● **Material zur Aufgabe**:
◇ ◇ ◇ ◇ ◇ ◇ ◇
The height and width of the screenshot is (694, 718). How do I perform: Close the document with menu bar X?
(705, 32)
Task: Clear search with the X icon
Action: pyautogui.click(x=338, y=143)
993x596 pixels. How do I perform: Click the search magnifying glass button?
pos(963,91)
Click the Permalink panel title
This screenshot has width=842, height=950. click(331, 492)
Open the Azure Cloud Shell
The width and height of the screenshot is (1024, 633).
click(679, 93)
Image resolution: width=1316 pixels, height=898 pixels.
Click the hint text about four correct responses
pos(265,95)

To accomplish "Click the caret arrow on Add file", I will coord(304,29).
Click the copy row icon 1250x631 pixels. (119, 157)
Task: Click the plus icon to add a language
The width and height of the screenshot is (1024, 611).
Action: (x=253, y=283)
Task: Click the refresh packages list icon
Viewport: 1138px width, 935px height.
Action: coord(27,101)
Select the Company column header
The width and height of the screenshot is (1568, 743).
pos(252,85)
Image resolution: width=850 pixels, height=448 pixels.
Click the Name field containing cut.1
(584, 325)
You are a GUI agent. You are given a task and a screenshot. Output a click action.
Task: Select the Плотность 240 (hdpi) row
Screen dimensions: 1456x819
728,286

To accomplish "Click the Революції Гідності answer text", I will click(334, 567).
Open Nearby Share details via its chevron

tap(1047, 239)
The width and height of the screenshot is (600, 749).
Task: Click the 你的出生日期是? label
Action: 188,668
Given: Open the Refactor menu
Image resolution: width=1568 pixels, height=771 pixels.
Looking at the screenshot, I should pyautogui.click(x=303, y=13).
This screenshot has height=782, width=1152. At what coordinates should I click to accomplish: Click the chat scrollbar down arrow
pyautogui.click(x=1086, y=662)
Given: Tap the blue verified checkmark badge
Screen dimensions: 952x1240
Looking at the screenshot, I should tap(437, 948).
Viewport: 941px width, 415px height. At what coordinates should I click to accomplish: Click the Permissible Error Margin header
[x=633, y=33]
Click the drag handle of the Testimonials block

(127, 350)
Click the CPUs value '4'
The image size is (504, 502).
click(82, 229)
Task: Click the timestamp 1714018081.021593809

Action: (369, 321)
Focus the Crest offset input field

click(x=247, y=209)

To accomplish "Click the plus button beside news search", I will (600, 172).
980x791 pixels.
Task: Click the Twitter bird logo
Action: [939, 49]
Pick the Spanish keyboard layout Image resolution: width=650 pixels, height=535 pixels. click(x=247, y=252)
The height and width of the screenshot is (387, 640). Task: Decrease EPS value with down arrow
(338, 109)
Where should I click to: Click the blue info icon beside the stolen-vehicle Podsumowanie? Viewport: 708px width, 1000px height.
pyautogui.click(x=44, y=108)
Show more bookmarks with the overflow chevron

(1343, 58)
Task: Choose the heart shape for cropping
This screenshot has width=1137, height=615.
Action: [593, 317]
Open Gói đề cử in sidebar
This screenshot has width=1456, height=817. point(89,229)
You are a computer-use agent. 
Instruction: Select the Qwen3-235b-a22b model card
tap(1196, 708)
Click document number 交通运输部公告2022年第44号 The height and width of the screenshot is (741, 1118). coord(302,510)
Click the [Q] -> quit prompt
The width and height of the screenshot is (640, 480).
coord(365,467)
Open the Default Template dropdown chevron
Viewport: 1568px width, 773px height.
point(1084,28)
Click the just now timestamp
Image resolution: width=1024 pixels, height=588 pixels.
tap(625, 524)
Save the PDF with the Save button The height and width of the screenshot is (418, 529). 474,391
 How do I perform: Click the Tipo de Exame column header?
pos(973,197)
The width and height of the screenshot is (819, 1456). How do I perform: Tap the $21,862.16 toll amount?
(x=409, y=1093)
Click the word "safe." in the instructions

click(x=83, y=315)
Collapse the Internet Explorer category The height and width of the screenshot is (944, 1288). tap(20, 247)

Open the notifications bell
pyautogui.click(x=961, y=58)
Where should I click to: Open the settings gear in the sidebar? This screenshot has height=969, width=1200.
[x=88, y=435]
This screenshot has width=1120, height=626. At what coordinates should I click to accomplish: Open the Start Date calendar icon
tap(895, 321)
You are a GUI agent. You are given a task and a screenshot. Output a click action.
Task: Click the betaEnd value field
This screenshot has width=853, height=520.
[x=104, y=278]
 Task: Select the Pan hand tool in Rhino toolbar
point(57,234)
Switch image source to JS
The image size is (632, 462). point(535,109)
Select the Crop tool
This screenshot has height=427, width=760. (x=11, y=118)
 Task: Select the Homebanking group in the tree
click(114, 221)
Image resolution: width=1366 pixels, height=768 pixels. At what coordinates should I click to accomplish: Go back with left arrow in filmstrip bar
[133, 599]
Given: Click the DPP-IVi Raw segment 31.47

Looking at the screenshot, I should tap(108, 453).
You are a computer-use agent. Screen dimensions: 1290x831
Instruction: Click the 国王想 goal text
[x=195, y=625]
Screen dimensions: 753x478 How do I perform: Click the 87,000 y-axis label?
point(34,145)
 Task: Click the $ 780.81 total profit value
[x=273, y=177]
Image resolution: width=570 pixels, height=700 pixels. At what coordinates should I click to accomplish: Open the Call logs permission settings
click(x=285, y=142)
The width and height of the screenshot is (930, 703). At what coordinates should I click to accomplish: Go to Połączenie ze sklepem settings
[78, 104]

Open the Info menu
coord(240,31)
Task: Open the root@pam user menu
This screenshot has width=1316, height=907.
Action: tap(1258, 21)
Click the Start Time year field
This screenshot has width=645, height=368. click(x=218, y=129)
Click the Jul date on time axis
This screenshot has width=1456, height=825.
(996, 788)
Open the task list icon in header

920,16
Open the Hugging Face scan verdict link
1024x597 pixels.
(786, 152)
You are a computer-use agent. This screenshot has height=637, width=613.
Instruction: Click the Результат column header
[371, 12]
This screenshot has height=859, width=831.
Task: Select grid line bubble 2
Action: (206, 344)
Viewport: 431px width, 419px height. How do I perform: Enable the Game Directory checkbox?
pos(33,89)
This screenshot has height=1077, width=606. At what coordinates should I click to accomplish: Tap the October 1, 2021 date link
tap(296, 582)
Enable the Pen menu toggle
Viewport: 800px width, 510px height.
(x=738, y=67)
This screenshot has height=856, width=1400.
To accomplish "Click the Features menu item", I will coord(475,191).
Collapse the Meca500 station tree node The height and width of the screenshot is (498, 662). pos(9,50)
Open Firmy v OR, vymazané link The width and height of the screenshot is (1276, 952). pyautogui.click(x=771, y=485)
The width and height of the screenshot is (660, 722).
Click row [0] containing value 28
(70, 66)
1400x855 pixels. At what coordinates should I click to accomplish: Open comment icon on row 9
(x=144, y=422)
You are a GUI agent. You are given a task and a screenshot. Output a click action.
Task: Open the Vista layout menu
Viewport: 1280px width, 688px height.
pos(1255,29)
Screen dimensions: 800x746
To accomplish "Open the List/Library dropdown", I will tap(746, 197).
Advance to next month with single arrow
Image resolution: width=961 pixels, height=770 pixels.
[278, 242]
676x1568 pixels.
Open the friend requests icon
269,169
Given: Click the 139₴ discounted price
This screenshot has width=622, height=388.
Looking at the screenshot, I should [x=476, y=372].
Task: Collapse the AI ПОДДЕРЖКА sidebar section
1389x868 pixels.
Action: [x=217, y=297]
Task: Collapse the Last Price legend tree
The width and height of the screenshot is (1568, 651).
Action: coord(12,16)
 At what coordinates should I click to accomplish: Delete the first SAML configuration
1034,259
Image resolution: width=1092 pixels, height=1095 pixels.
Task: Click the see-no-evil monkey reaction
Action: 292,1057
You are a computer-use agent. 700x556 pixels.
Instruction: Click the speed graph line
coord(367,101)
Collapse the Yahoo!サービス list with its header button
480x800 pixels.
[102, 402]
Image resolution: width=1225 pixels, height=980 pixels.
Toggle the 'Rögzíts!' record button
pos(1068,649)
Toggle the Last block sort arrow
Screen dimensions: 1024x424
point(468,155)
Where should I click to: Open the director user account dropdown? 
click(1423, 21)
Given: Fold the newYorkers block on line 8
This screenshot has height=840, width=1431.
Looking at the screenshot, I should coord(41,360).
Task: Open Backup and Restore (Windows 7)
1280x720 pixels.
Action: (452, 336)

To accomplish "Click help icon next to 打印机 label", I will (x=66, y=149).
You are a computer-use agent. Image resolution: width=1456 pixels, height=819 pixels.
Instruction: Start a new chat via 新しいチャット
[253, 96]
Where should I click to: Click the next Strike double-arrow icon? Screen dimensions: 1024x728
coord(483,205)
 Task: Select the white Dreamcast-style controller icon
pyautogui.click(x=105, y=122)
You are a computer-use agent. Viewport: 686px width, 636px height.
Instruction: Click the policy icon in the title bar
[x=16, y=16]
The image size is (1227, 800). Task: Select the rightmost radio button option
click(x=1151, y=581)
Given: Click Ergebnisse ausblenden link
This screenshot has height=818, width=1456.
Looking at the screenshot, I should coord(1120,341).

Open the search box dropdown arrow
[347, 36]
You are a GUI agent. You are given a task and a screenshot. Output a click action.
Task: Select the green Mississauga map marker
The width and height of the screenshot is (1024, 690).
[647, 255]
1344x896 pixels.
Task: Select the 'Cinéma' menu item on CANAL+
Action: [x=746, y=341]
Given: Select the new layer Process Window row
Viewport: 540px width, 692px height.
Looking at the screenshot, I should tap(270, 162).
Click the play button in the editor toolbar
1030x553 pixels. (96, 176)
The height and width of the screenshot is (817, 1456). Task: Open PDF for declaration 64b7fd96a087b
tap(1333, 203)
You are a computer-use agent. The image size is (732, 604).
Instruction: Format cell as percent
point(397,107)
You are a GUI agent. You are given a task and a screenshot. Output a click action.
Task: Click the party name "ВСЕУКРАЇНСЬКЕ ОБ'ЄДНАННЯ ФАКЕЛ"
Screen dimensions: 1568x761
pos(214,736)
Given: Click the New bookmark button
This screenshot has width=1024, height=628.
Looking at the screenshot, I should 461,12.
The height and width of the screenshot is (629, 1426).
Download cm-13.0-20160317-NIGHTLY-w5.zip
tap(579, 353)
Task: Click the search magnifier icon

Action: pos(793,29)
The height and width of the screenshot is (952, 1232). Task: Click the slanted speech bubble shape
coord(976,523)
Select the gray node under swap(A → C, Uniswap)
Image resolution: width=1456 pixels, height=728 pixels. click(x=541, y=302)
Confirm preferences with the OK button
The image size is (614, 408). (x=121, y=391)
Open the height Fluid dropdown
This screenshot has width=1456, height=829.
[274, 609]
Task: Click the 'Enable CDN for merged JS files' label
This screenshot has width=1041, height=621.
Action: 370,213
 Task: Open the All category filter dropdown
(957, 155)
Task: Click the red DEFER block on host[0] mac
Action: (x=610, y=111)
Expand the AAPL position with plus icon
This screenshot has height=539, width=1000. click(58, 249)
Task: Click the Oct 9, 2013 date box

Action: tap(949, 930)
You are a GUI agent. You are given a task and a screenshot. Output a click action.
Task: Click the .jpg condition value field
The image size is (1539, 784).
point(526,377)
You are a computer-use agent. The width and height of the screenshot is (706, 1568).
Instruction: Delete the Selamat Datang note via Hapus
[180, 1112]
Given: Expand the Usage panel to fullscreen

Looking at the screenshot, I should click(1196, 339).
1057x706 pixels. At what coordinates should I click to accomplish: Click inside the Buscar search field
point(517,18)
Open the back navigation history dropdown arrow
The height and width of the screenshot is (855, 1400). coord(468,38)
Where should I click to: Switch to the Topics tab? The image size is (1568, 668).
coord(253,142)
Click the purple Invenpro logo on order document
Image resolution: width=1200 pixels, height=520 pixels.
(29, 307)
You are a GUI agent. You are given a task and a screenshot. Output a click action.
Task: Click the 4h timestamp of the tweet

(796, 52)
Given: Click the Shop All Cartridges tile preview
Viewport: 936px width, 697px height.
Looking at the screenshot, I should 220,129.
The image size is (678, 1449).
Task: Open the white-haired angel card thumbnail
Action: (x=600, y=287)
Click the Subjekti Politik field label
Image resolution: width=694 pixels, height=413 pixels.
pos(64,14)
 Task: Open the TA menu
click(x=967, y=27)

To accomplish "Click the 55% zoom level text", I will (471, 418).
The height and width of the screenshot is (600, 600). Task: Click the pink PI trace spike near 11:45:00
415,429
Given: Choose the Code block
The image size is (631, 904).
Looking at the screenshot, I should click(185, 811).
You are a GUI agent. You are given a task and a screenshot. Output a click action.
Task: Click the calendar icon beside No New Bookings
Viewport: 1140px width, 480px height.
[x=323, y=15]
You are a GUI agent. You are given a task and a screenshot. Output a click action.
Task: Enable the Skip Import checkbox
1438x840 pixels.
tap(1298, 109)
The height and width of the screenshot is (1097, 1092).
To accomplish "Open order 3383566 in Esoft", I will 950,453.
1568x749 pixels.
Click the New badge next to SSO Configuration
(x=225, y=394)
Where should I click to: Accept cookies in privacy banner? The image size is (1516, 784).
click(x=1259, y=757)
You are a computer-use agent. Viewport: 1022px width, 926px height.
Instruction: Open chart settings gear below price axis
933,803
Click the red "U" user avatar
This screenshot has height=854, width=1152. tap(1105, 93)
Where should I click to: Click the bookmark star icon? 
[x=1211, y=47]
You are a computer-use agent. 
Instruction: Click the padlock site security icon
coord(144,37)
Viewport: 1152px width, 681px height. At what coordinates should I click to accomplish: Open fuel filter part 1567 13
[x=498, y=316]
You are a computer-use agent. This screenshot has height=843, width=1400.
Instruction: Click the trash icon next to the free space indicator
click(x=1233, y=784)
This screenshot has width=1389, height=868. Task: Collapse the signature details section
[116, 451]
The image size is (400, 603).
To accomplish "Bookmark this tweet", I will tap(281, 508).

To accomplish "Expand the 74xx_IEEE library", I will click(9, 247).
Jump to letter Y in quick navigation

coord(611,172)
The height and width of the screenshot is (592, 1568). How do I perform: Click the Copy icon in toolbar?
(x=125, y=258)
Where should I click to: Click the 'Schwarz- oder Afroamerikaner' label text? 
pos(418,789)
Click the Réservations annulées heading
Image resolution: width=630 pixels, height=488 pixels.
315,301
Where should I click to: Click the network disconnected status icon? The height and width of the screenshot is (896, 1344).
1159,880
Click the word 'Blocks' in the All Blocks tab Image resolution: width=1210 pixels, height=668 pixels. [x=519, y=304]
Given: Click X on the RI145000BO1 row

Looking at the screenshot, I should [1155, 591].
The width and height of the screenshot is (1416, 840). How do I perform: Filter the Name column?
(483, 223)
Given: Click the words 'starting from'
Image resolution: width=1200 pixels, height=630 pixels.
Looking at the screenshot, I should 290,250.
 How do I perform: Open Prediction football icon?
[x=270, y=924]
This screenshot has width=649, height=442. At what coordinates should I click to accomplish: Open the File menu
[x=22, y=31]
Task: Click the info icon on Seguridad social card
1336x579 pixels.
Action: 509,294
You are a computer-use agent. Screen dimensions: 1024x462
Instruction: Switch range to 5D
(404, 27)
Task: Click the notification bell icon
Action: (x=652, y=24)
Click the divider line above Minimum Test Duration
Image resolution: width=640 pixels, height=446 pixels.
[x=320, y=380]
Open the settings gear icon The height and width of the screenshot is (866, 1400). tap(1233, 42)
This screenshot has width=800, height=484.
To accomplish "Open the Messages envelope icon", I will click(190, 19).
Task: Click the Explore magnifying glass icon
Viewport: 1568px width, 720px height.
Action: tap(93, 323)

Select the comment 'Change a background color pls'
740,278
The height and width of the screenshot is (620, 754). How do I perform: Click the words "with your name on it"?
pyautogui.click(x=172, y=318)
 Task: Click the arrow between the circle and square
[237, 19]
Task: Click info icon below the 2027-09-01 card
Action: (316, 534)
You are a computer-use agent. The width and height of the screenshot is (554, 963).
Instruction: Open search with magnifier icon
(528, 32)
◇ ◇ ◇ ◇ ◇ ◇ ◇
● **Kurze Übung**: Bearbeite die Einträge von der Zeile mit "Image resolution: width=850" bis einschließlich der Zeile mit "should pyautogui.click(x=303, y=13).": Gib diese Zeilen erneut aus, ersetze dabei "Refactor" durch "Navigate" und lass alles andere unverändert.

● **Antwort zur Übung**:
Image resolution: width=850 pixels, height=448 pixels.
Click the Name field containing cut.1
(584, 325)
You are a GUI agent. You are given a task and a screenshot. Output a click action.
Task: Select the Плотность 240 (hdpi) row
Screen dimensions: 1456x819
728,286

To accomplish "Click the Революції Гідності answer text", I will click(334, 567).
Open Nearby Share details via its chevron

tap(1047, 239)
The width and height of the screenshot is (600, 749).
Task: Click the 你的出生日期是? label
Action: 188,668
Given: Open the Navigate menu
Image resolution: width=1568 pixels, height=771 pixels.
Looking at the screenshot, I should pyautogui.click(x=303, y=13).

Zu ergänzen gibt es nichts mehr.